**EXERCISE MATERIALS:**
##############################
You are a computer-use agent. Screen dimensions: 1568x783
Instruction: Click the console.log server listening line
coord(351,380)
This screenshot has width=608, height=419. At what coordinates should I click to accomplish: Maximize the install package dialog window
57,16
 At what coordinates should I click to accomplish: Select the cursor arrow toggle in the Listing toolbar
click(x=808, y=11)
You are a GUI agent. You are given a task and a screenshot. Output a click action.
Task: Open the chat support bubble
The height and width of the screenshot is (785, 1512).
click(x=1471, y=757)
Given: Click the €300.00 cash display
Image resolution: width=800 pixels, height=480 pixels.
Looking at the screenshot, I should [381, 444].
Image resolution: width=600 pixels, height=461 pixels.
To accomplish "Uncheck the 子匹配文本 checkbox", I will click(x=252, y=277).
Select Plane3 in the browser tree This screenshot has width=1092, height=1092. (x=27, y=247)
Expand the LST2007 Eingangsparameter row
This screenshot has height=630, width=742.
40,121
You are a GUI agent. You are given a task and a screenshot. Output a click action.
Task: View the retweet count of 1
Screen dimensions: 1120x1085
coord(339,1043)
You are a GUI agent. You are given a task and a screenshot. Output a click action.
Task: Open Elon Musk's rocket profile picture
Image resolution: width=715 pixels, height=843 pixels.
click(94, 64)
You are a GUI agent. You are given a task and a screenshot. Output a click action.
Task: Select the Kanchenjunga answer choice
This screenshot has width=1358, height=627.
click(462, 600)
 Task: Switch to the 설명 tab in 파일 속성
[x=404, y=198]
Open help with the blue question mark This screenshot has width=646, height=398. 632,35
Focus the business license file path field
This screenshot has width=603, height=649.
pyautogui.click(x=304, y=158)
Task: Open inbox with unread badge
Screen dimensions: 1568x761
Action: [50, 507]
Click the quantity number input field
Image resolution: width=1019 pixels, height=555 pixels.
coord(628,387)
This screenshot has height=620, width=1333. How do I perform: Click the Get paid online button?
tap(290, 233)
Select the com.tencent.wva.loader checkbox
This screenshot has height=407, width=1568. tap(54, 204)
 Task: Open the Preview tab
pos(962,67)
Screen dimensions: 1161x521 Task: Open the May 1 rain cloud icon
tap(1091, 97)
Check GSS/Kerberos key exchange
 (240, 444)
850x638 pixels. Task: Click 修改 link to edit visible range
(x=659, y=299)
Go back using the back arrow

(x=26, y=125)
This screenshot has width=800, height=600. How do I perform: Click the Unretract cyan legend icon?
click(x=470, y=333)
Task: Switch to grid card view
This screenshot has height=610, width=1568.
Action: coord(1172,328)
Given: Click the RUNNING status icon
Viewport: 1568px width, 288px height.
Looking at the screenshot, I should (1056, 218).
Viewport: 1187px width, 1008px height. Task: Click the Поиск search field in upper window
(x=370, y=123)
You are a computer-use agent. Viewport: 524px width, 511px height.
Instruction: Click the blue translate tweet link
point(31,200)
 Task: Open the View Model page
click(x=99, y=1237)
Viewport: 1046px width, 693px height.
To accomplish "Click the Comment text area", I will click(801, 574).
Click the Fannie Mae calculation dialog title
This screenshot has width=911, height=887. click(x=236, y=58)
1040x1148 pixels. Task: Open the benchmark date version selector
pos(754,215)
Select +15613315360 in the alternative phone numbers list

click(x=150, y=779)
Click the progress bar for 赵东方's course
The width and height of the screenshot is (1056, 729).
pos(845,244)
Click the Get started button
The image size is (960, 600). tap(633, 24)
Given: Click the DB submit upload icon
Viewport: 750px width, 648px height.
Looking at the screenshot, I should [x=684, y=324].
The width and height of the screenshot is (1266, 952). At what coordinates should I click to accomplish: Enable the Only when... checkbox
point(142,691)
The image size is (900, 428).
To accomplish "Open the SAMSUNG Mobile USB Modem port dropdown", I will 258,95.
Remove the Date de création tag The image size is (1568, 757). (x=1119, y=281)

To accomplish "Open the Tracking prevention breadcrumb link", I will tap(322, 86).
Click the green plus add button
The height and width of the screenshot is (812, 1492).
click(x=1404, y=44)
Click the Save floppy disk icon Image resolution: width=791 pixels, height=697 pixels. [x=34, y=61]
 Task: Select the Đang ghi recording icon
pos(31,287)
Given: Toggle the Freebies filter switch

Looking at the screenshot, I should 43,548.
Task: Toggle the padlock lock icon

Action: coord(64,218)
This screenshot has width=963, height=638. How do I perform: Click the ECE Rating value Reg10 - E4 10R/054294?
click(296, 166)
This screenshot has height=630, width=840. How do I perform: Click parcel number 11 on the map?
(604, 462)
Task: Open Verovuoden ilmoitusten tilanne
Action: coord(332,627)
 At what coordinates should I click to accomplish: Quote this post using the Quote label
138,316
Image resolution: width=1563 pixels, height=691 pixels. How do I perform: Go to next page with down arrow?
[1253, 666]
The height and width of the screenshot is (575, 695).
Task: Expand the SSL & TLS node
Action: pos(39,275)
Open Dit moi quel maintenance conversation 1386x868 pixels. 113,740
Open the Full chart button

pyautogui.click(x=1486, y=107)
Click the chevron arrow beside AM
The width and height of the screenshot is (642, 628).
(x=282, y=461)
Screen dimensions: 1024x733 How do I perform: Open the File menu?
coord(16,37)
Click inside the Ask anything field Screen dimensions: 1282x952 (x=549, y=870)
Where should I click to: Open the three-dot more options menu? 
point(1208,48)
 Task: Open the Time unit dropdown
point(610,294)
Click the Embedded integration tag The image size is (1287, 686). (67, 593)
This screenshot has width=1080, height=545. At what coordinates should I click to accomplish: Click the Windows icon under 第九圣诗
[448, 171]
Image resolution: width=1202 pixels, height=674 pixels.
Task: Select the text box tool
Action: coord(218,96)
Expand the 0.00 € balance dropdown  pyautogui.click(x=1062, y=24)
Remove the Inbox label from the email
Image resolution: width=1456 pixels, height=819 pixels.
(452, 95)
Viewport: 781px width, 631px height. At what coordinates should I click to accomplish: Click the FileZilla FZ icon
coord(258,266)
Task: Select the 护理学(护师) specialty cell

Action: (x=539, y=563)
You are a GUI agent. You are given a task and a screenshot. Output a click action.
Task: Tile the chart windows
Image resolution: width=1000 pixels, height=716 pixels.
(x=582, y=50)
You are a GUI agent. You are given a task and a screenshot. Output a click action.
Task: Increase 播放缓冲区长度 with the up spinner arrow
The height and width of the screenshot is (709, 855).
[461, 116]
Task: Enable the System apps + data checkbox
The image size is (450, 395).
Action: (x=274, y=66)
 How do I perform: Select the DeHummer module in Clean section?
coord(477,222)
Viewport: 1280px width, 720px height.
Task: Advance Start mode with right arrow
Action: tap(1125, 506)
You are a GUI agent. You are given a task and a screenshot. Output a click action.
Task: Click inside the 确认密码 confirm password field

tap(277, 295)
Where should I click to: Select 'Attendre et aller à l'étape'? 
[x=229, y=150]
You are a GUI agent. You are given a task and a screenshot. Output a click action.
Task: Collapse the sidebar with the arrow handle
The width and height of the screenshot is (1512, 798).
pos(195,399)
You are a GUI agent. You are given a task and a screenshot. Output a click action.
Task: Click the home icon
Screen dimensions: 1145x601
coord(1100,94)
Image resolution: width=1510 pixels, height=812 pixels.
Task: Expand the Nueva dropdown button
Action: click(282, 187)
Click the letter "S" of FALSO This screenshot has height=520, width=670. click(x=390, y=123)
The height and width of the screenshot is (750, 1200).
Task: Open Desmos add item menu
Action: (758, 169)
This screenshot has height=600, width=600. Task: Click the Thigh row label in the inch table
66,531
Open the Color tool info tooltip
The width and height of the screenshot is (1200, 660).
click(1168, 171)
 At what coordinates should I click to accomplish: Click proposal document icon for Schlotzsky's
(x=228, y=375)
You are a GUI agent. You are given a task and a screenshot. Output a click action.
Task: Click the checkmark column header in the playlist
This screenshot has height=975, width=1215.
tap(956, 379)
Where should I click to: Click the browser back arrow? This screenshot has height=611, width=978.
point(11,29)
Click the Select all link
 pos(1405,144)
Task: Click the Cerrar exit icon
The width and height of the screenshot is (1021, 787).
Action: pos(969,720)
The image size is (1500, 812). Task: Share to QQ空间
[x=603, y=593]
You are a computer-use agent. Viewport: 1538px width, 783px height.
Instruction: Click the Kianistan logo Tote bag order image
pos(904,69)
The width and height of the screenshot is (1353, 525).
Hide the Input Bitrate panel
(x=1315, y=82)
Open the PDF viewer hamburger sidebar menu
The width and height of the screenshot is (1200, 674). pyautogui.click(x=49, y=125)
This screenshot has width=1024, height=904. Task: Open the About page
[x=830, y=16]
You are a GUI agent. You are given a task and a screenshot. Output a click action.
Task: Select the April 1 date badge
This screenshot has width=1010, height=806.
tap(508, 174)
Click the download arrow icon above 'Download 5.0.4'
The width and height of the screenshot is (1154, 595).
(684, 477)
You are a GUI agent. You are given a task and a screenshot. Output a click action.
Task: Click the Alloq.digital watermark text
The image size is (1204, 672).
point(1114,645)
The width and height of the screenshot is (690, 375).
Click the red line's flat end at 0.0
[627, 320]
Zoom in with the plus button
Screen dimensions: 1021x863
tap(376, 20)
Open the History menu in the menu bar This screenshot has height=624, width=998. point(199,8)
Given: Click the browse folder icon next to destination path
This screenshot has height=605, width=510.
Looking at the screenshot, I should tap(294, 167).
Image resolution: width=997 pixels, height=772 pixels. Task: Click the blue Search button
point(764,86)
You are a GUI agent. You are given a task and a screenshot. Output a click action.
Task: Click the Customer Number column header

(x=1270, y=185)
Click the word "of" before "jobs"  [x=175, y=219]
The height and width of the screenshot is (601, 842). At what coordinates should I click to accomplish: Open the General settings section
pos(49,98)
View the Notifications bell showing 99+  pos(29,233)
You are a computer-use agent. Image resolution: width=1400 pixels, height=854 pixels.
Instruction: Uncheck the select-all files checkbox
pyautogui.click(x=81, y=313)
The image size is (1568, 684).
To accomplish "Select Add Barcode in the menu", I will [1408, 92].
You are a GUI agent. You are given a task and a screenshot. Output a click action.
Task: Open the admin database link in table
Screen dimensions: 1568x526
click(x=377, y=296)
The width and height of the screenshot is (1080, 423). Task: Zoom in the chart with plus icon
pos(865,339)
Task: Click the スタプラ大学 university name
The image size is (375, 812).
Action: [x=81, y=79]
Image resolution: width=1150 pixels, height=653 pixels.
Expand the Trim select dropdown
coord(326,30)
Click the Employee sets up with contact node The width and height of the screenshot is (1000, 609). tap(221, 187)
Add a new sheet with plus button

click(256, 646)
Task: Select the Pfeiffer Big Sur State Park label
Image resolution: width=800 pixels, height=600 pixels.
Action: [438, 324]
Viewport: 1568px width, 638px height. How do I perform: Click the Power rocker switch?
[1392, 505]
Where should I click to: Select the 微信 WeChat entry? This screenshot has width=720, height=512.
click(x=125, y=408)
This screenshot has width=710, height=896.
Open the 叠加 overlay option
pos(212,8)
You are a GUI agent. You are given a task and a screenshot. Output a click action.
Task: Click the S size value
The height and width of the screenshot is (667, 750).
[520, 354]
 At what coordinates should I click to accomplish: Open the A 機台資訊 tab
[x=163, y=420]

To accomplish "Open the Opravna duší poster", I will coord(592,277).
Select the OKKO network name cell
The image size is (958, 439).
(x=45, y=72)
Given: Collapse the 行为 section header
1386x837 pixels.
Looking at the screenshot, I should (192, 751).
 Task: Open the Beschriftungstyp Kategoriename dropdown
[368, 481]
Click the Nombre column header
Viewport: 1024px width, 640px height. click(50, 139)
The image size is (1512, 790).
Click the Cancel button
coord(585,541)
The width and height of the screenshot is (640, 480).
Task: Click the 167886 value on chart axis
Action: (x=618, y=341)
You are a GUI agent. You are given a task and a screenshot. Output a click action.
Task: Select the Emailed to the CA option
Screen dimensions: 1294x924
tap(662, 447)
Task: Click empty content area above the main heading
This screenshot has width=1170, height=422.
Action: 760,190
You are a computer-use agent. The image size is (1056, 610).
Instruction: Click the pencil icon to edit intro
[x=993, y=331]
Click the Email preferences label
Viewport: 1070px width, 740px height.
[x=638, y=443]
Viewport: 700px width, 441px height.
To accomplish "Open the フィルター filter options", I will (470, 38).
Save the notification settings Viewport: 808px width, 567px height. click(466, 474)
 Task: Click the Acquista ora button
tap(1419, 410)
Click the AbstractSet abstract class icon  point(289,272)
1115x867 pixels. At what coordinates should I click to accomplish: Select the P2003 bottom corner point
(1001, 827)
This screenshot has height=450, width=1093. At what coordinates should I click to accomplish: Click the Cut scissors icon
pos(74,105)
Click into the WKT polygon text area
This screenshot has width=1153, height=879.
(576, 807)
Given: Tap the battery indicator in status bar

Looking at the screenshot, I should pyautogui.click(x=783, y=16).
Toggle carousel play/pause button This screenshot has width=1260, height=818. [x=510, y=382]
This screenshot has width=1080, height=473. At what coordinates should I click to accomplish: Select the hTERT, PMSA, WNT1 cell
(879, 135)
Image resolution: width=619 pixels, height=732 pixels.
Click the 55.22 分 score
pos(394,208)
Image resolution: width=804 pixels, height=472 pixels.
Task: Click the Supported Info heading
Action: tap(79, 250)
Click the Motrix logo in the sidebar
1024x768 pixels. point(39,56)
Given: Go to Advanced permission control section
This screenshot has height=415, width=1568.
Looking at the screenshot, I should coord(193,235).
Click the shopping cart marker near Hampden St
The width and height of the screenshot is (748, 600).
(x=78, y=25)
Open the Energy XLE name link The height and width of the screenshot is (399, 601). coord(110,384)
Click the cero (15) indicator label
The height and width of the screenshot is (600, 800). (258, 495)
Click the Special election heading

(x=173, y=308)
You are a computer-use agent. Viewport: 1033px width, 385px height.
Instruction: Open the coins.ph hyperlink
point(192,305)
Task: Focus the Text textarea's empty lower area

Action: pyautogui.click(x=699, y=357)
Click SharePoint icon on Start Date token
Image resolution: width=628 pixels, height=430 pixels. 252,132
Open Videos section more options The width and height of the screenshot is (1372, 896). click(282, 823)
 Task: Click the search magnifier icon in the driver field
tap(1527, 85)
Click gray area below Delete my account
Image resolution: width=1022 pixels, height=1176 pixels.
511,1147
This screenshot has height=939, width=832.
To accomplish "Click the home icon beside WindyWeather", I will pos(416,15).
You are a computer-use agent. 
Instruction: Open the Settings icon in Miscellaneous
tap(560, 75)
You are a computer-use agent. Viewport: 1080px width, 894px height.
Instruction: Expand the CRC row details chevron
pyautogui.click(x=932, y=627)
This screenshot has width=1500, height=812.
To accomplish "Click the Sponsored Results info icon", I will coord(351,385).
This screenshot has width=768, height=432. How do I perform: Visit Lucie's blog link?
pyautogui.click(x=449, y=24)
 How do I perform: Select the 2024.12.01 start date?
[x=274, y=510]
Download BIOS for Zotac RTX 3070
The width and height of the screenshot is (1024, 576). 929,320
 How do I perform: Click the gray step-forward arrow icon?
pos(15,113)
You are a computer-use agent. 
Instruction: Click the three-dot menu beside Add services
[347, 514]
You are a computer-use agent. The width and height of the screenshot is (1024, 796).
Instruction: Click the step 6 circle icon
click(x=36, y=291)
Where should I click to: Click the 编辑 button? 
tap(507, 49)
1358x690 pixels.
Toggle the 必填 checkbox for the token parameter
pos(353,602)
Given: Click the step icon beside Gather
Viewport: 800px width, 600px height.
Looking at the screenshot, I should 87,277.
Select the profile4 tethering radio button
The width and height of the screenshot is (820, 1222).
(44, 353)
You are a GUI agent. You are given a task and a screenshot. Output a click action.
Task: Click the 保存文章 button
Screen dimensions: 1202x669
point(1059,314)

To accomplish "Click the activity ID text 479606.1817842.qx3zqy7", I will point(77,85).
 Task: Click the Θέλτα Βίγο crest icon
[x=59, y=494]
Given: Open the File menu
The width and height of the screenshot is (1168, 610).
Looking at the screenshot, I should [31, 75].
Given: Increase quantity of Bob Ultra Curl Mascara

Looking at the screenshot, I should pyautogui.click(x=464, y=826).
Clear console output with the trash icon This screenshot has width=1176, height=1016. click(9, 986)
##############################
**PROMPT:**
The expected output is exactly the lines of the listing above between the line holding "1386x837 pixels." and the line holding "Task: Select the Emailed to the CA option", inclusive.

**SOLUTION TO THIS TASK:**
1386x837 pixels.
Looking at the screenshot, I should (192, 751).
 Task: Open the Beschriftungstyp Kategoriename dropdown
[368, 481]
Click the Nombre column header
Viewport: 1024px width, 640px height. click(50, 139)
The image size is (1512, 790).
Click the Cancel button
coord(585,541)
The width and height of the screenshot is (640, 480).
Task: Click the 167886 value on chart axis
Action: (x=618, y=341)
You are a GUI agent. You are given a task and a screenshot. Output a click action.
Task: Select the Emailed to the CA option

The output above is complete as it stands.